At 4:30 a.m., just as I was about to drift off, Soucy barged into my room—full of energy. “Can you shave racing stripes into my head?” he asked, as if this were a perfectly reasonable request at that hour.
I wasn’t asleep yet, so I groggily agreed. “Have you ever shaved a skull before?” he asked skeptically.
“Yes,” I replied, offended by his lack of trust.
“Whose?” he pressed.
“Kipp’s, my brother Ben’s,” I listed confidently.
“Did you mess up or cut either of them?”
“Of course not,” I said, though honestly, I couldn’t fully recall.
“Because scalp cuts bleed a lot,” he emphasized.
“I know,” I cut him off, rolling my eyes. Eventually, I convinced him to sit down, and I swiveled the TV to catch “Sex and the City” on HBO while I worked.
“You’re not seriously going to watch TV while cutting my hair,” he protested.
“Just trust me,” I said with exasperation.

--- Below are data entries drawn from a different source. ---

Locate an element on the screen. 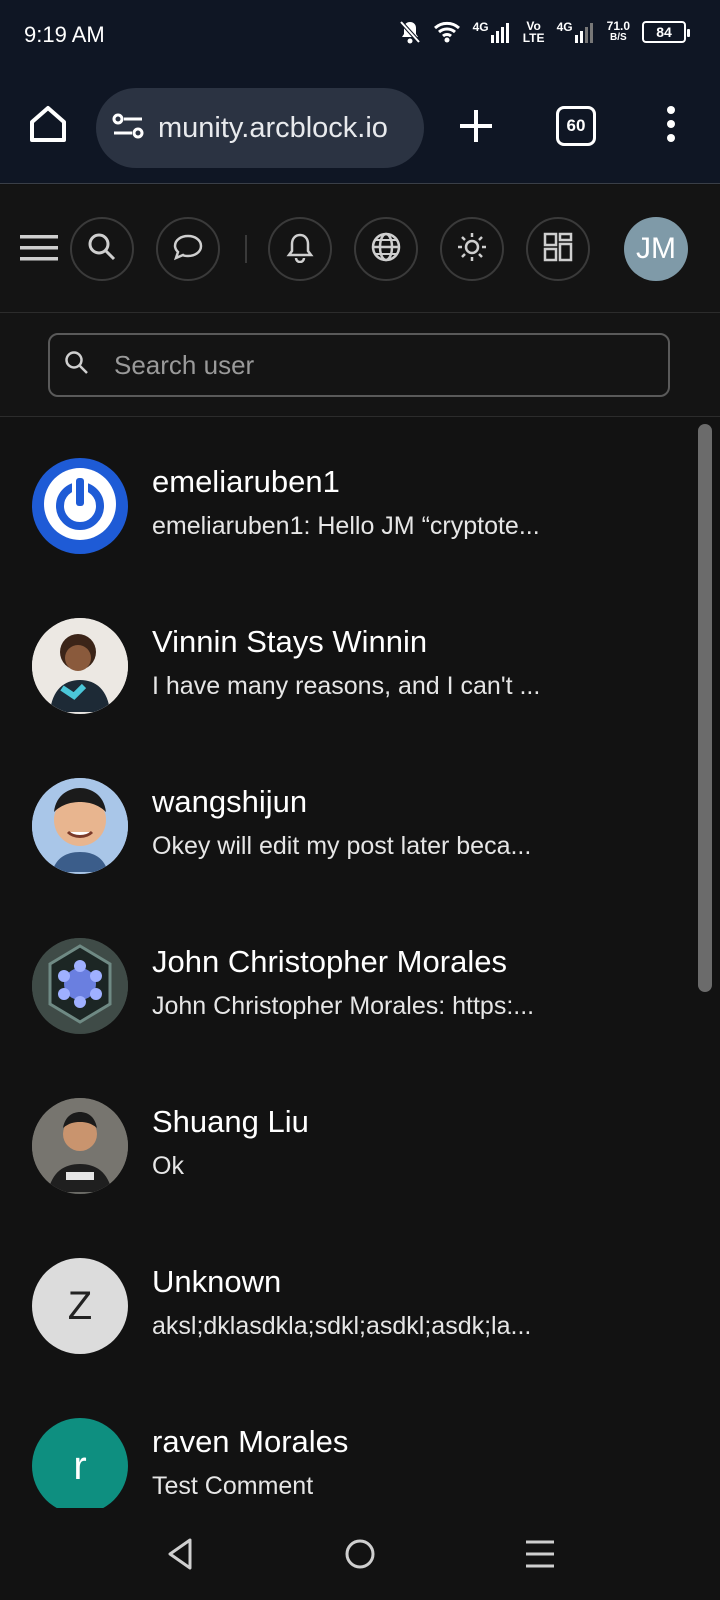  search-user-input is located at coordinates (374, 365).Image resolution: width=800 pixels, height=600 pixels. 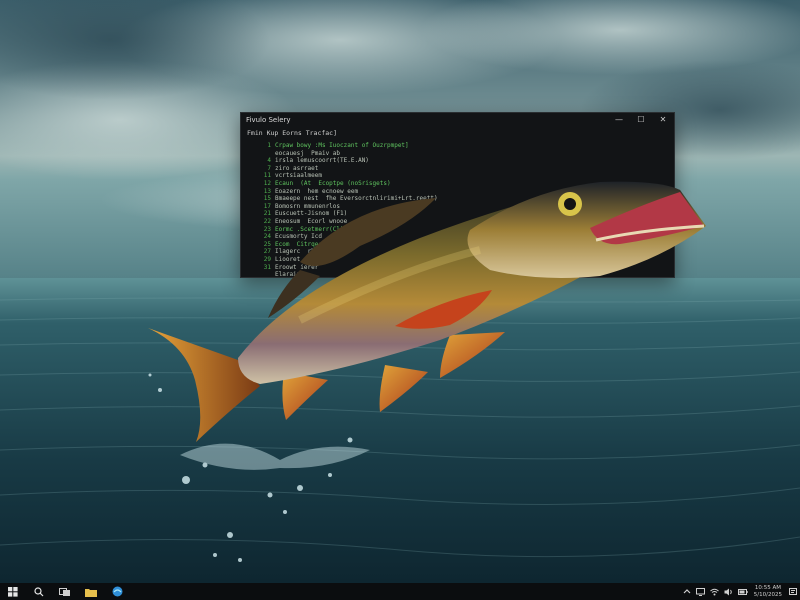 I want to click on notifications-icon, so click(x=793, y=592).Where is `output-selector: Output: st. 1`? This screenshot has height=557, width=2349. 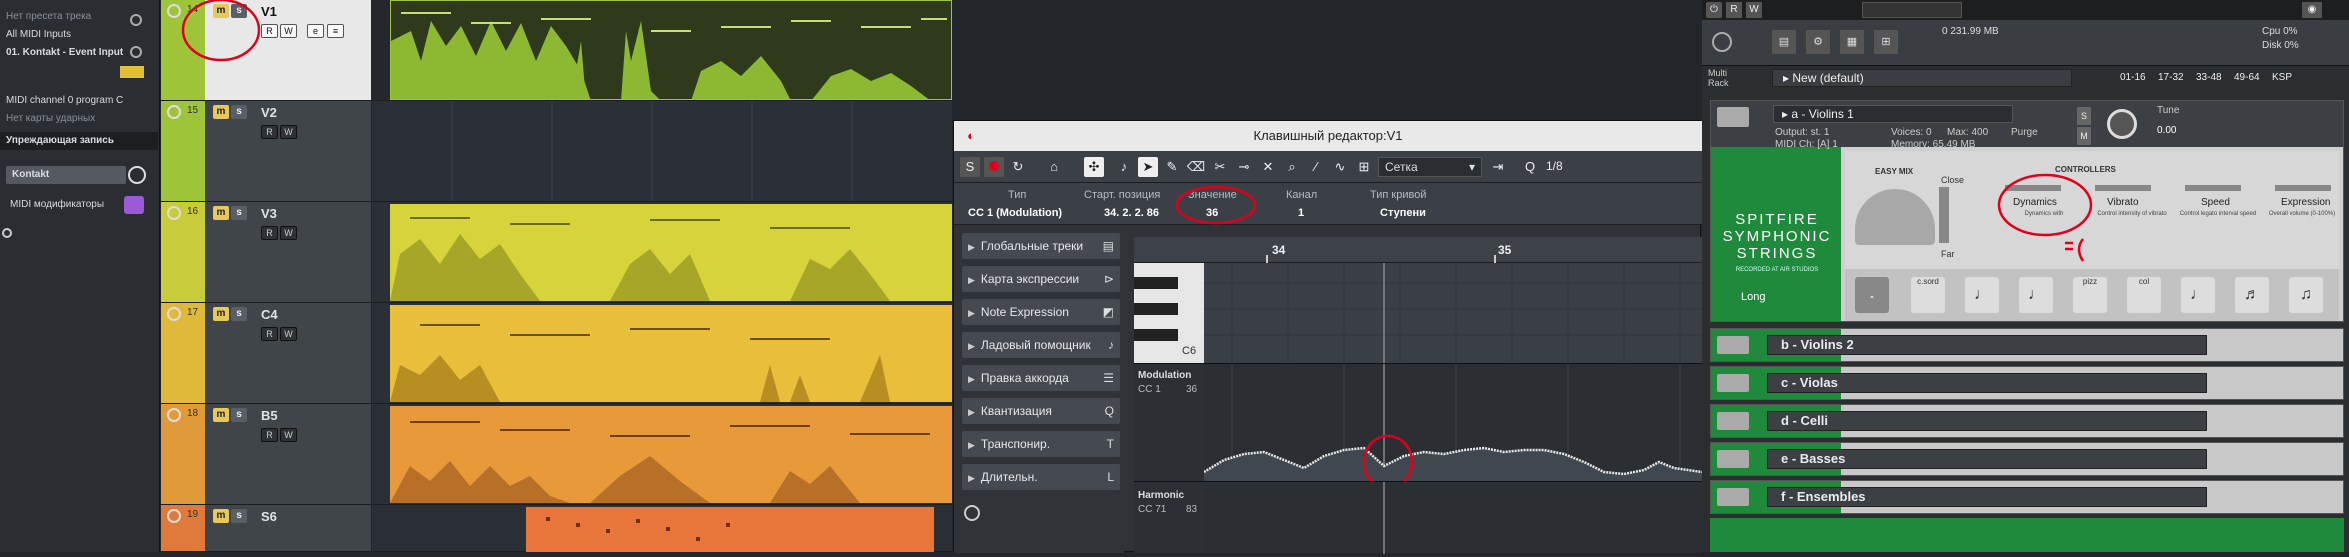 output-selector: Output: st. 1 is located at coordinates (1802, 132).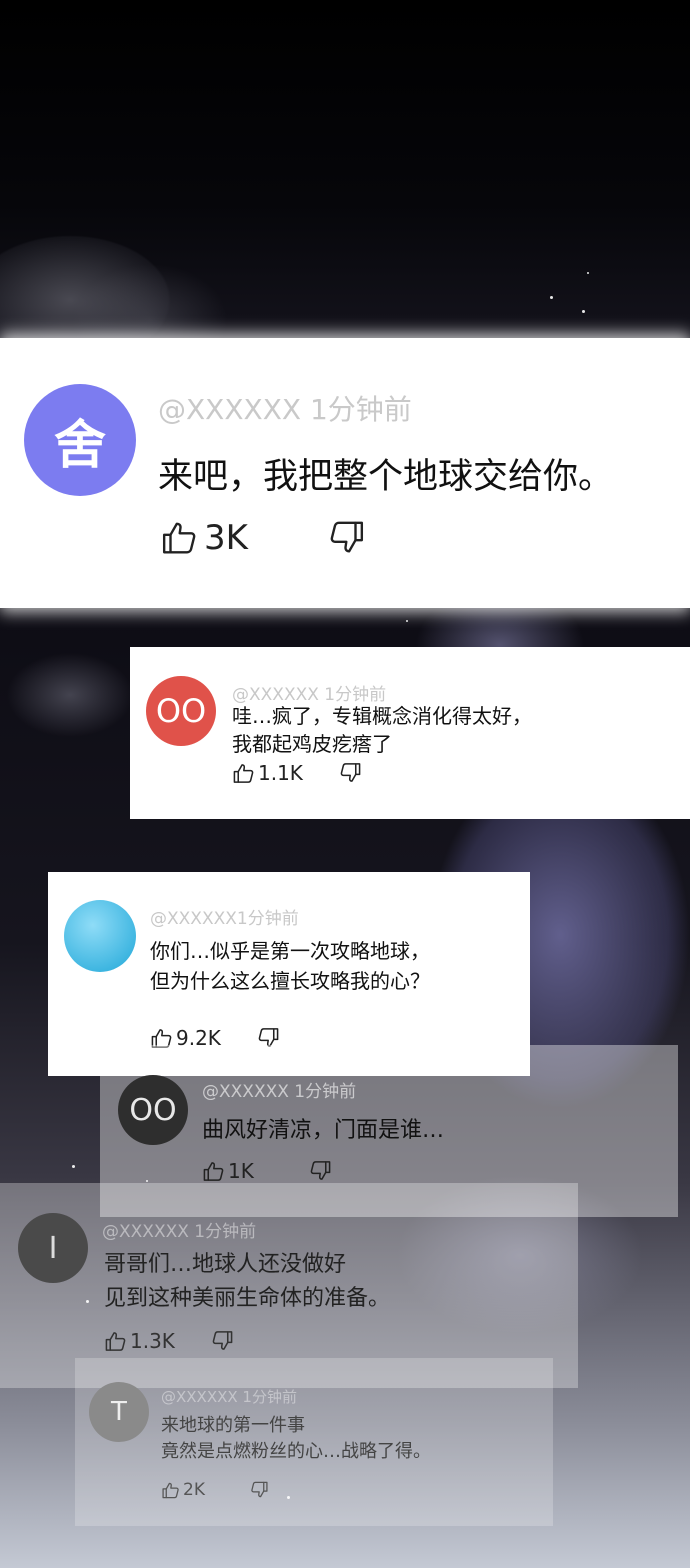 The width and height of the screenshot is (690, 1568). I want to click on comment-text-line: 但为什么这么擅长攻略我的心？, so click(290, 981).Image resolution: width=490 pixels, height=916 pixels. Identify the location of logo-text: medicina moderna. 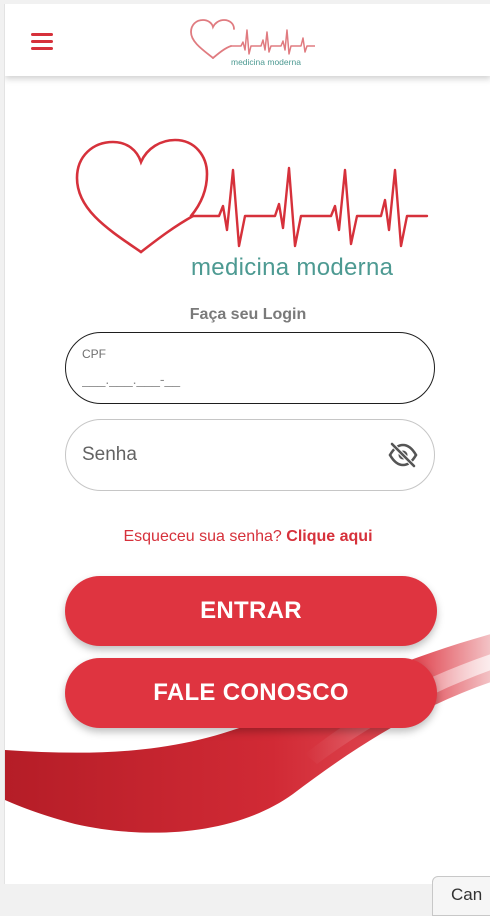
(292, 268).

And, I nailed it! Soucy may have been too much of a baby to outright thank me, but I knew he liked his new look. “I’m sure my mom wouldn’t want to read about this in tomorrow’s road tales,” he hinted, hoping I’d leave the story out.
“Oh, there’s no way I’m not writing about this. I did too good of a job not to brag,” I shot back.
And that’s how Soucy ended up with racing stripes at 4:30 a.m. Sorry you had to find out this way, Mrs. Soucy.